━━━ Data to examine

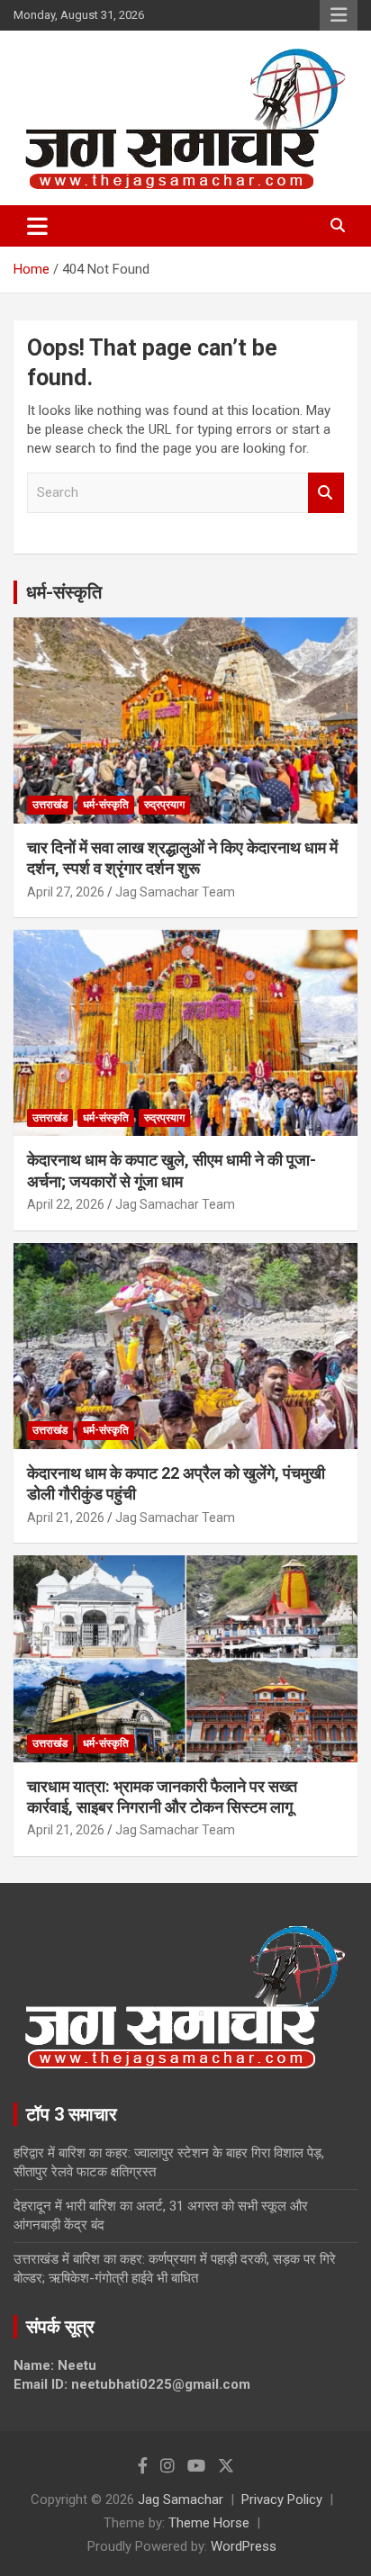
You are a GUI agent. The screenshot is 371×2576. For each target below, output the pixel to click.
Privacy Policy (281, 2499)
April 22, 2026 (65, 1204)
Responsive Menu (338, 15)
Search (326, 493)
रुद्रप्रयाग (164, 804)
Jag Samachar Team (175, 892)
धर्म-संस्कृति (64, 592)
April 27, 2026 (65, 892)
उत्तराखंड (50, 804)
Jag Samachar (180, 2499)
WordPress (243, 2546)
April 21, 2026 (65, 1517)
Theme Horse (208, 2523)
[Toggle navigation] (37, 226)
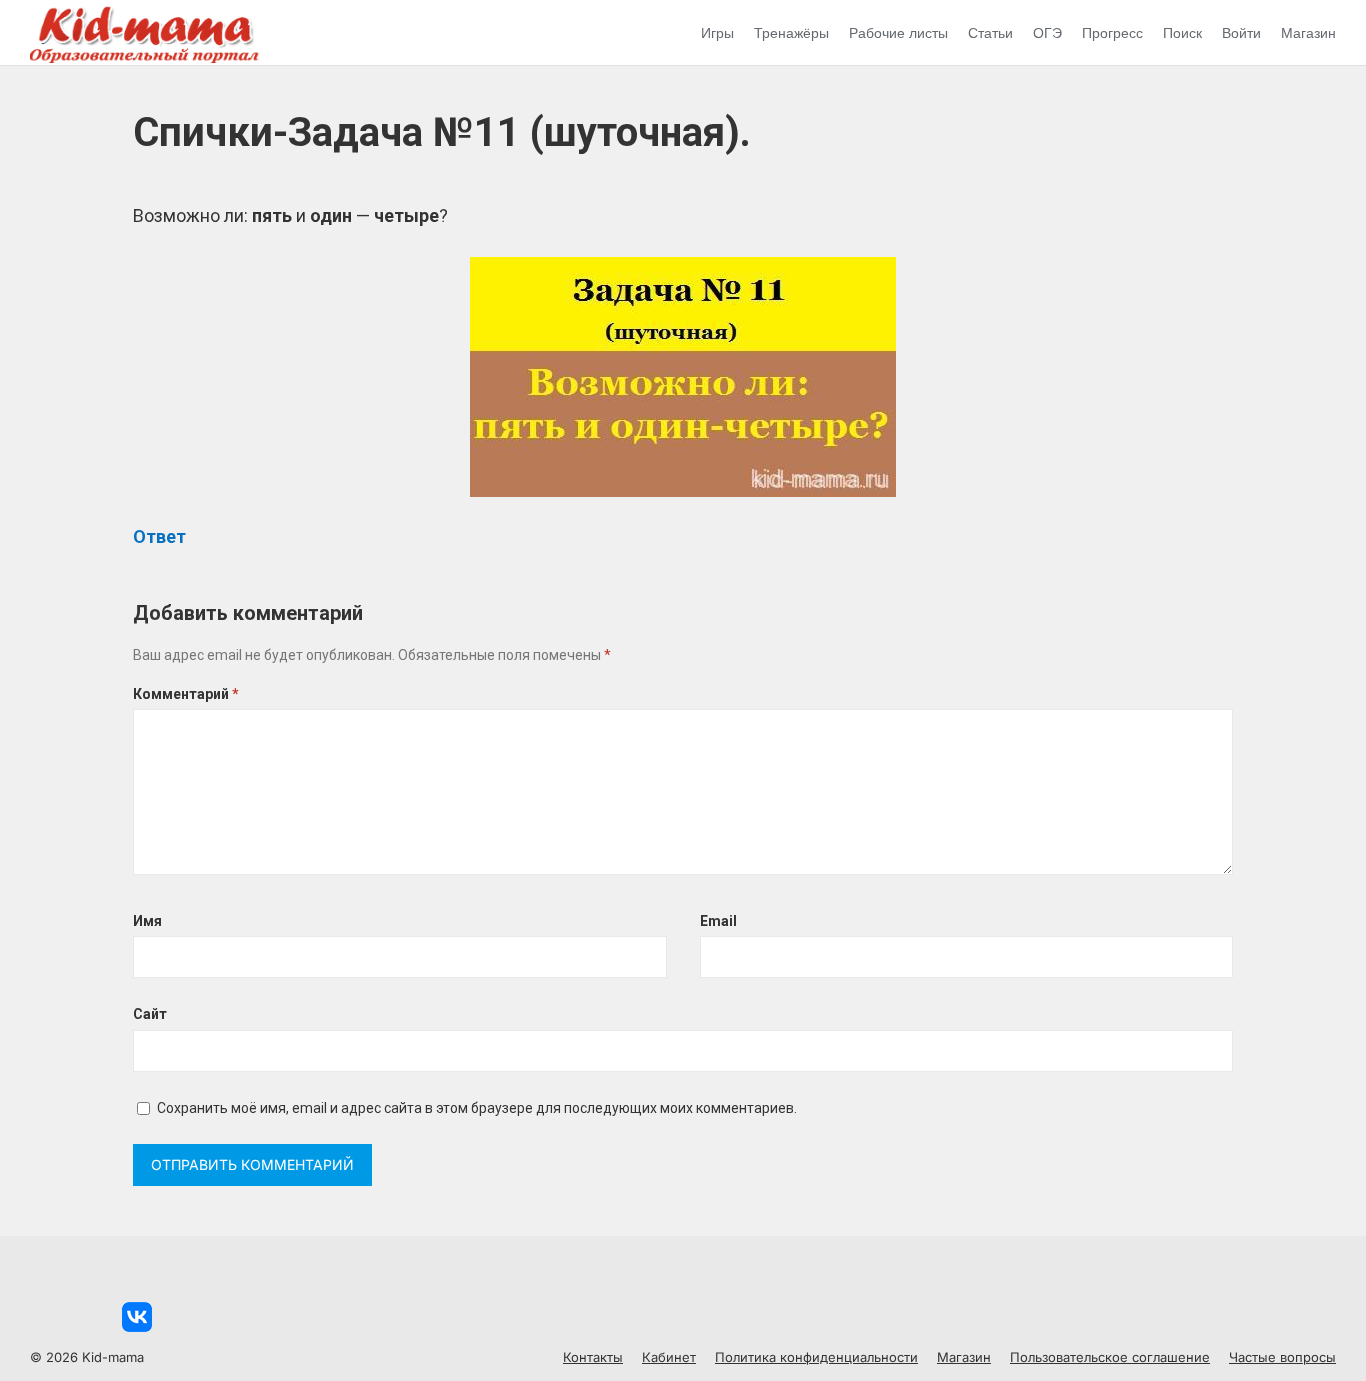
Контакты (593, 1357)
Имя (147, 921)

━━━━━━

(Task statement)
Could you retype every record exactly, leaving the pictures out?

(Result for this task)
You are a GUI agent. The screenshot is 371×2576. For each target below, output the pixel to click.
Privacy Policy (281, 2499)
April 22, 2026 (65, 1204)
Responsive Menu (338, 15)
Search (326, 493)
रुद्रप्रयाग (164, 804)
Jag Samachar Team (175, 892)
धर्म-संस्कृति (64, 592)
April 27, 2026 (65, 892)
उत्तराखंड (50, 804)
Jag Samachar (180, 2499)
WordPress (243, 2546)
April 21, 2026 (65, 1517)
Theme Horse (208, 2523)
[Toggle navigation] (37, 226)
Контакты (593, 1357)
Имя (147, 921)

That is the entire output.